-- begin DATASET EXCERPTS --
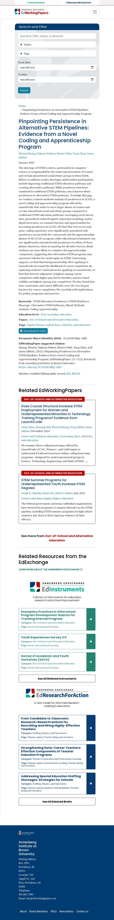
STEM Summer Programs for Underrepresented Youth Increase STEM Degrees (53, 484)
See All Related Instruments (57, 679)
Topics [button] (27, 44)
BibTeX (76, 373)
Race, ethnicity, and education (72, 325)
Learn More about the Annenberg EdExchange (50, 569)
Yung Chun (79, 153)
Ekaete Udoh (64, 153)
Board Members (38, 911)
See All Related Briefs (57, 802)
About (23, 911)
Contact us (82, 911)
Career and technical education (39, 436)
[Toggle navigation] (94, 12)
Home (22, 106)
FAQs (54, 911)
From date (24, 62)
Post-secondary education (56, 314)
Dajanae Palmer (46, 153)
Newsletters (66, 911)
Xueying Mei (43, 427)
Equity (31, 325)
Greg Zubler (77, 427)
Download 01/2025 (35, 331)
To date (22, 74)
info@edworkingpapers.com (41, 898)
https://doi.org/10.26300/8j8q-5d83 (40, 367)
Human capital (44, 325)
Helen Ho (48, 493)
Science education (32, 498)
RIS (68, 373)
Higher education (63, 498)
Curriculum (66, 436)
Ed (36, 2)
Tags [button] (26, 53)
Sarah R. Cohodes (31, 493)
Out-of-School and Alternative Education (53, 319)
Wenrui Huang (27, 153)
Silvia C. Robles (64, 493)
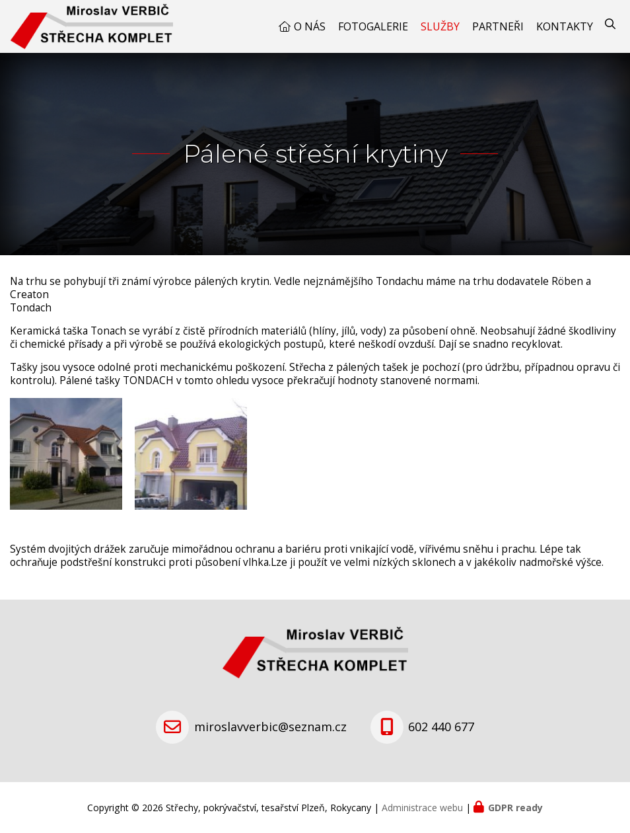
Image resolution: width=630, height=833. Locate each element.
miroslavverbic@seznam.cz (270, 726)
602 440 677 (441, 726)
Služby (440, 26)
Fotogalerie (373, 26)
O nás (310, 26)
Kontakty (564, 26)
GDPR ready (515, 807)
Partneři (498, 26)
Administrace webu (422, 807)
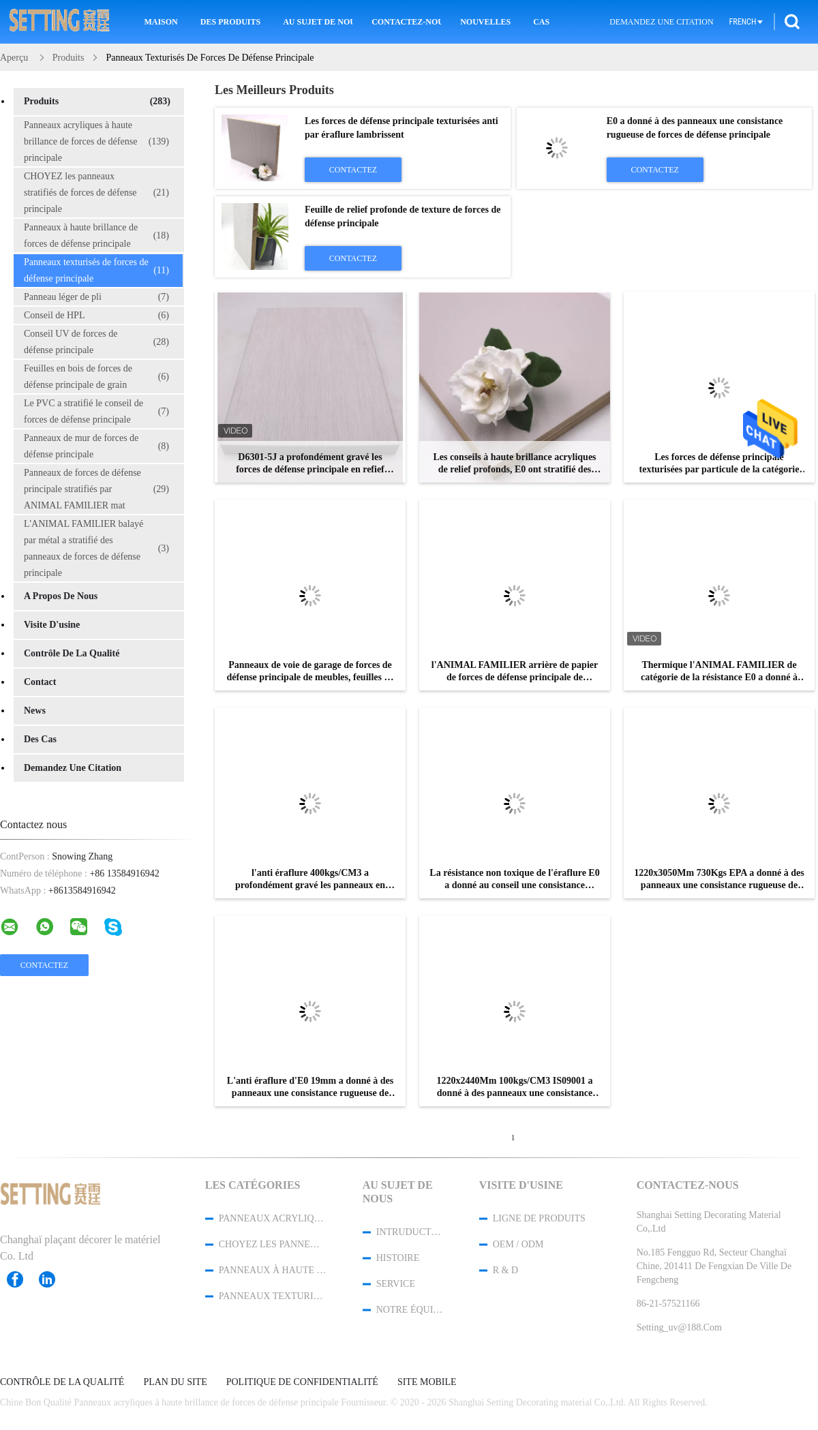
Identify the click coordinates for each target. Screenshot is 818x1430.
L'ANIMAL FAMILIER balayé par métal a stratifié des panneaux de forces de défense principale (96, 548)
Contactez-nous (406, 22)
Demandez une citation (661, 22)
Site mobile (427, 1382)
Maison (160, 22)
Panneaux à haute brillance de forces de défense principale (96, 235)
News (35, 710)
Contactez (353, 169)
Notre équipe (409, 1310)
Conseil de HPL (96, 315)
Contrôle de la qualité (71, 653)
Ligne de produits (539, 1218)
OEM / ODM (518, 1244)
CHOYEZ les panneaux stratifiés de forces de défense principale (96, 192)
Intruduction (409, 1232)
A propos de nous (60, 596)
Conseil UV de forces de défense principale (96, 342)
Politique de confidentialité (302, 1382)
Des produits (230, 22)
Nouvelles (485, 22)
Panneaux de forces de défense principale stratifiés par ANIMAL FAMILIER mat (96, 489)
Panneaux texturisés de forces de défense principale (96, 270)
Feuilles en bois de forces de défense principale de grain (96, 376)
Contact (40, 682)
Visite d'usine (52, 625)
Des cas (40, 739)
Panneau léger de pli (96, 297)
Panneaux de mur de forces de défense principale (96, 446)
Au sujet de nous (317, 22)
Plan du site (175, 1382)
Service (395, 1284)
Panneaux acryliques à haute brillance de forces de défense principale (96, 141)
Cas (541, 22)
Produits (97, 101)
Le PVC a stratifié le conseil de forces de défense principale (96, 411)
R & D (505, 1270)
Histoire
-- end DATASET EXCERPTS --
• SHORT TASK:
Render the lines of the listing between the line containing "Contactez-nous (406, 22)" and the line containing "Nouvelles (485, 22)", inclusive, as a Markdown table with the columns Row and Listing line, numbering each row and omitting any blank lines.

• TASK OUTPUT:
| Row | Listing line |
|---|---|
| 1 | Contactez-nous (406, 22) |
| 2 | Demandez une citation (661, 22) |
| 3 | Site mobile (427, 1382) |
| 4 | Maison (160, 22) |
| 5 | Panneaux à haute brillance de forces de défense principale (96, 235) |
| 6 | News (35, 710) |
| 7 | Contactez (353, 169) |
| 8 | Notre équipe (409, 1310) |
| 9 | Conseil de HPL (96, 315) |
| 10 | Contrôle de la qualité (71, 653) |
| 11 | Ligne de produits (539, 1218) |
| 12 | OEM / ODM (518, 1244) |
| 13 | CHOYEZ les panneaux stratifiés de forces de défense principale (96, 192) |
| 14 | Intruduction (409, 1232) |
| 15 | A propos de nous (60, 596) |
| 16 | Conseil UV de forces de défense principale (96, 342) |
| 17 | Politique de confidentialité (302, 1382) |
| 18 | Des produits (230, 22) |
| 19 | Nouvelles (485, 22) |